A user with a GeniPI role can create a project. In our use-case Alice requests a PA to create a project.

Alice can then delegate the privilege to operate on the project to Bob.

java -cp AbacTools.jar util.CreddyPod --issuerkey credentials/Alice_private.pem --issuercert credentials/Alice_cert.pem --role Operate --roleobject <Project UUID> 
--subjectcert credentials/Bob_cert.pem --scope `java -cp AbacTools.jar util.GetPublicKeySha1Hash credentials/Bob_cert.pem`

Bob can create a link to the these credentials in order to associate them with its own public key identifier.

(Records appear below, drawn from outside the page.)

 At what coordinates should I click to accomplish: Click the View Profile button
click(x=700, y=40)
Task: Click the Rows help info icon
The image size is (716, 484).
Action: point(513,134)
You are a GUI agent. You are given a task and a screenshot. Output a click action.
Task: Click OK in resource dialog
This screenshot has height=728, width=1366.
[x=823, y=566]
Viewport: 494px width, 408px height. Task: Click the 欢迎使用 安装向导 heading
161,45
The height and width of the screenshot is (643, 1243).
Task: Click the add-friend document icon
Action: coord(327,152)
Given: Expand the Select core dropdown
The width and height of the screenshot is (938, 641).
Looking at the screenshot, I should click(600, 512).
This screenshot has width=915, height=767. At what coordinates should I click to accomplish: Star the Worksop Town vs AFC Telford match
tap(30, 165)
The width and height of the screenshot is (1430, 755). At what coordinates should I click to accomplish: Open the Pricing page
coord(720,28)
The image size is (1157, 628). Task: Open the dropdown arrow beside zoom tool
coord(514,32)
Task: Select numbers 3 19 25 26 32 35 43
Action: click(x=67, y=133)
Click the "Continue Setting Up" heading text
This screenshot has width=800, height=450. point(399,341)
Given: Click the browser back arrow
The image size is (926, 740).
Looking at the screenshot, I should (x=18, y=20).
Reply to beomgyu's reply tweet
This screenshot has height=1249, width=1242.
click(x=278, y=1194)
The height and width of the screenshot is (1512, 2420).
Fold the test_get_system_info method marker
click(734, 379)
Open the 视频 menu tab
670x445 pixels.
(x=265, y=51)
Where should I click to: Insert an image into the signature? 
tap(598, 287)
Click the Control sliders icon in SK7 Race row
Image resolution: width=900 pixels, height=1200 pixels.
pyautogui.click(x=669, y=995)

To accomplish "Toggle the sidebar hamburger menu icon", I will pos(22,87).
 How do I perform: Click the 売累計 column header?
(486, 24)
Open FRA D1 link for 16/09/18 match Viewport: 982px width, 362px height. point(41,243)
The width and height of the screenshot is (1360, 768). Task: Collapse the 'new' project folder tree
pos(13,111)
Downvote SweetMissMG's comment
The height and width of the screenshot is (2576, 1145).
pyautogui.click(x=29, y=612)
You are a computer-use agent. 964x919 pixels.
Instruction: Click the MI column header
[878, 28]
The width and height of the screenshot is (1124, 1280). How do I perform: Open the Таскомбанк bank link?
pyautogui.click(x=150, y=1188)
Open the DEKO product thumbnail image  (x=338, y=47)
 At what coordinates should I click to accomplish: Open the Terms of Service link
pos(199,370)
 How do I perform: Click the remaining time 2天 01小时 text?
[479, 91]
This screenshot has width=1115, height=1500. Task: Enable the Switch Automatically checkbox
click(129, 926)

java -cp AbacTools.jar util.PodAddLink --sourcekey credentials/Bob_private.pem 
--sourcecert credentials/Bob_cert.pem --sourcescope `java -cp AbacTools.jar util.GetSha1Hash <Project UUID>` 
--targetcert credentials/Alice_cert.pem --targetscope `java -cp AbacTools.jar util.GetPublicKeySha1Hash credentials/Bob_cert.pem`

Slice Creation

A user with a GeniUser? role and the privilege to operate on a project can create a slice under the same project.

Bob requests a SA to create a slice under the earlier created project.

Sliver Creation

A user with a GeniUser? role and the privilege to operate on a slice can add a sliver to the same slice.

Bob requests an AM to add a sliver to the earlier created slice.